President Luiz Inácio Lula da Silva’s government has been seeking inroads with Evangelicals, a key voting bloc for far-right former President Jair Bolsonaro. Lula beat Bolsonaro in the 2022 presidential election.

“The president sent a letter to Evangelicals in the campaign saying he was against abortion. We want to see if he will veto it. Let’s test Lula,” Cavalcante, the bill’s author, told local news outlet G1 on Tuesday.

First lady Rosângela da Silva, known as Janja, slammed the proposal on social media Friday, saying women and girls who are raped need to be protected, not revictimized. Lula finally weighed in on Saturday, speaking at the G7 in Italy.
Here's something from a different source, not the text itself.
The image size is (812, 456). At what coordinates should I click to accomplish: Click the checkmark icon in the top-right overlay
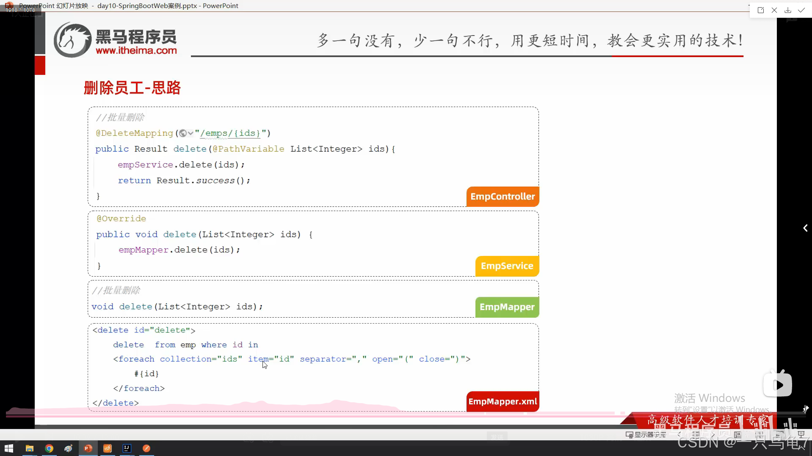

“I had five kids, eight grandchildren and a great-grandchild. I’m against abortion. However, since abortion is a reality, we need to treat abortion as a public health issue,” he said in a news conference. “And I think it’s insanity that someone wants to punish a woman with a sentence that’s longer than the criminal who committed the rape.”

Although strict abortion laws have long been the norm across the predominantly Roman Catholic region of Latin America, feminist movements have gained momentum in recent years and delivered successive victories for abortion-rights campaigners. Colombia’s Supreme Court decriminalized abortion in 2022, following a similar breakthrough ruling by Mexico. Argentina’s Congress legalized abortion in 2020, and a few years earlier Chile rolled back a strict ban.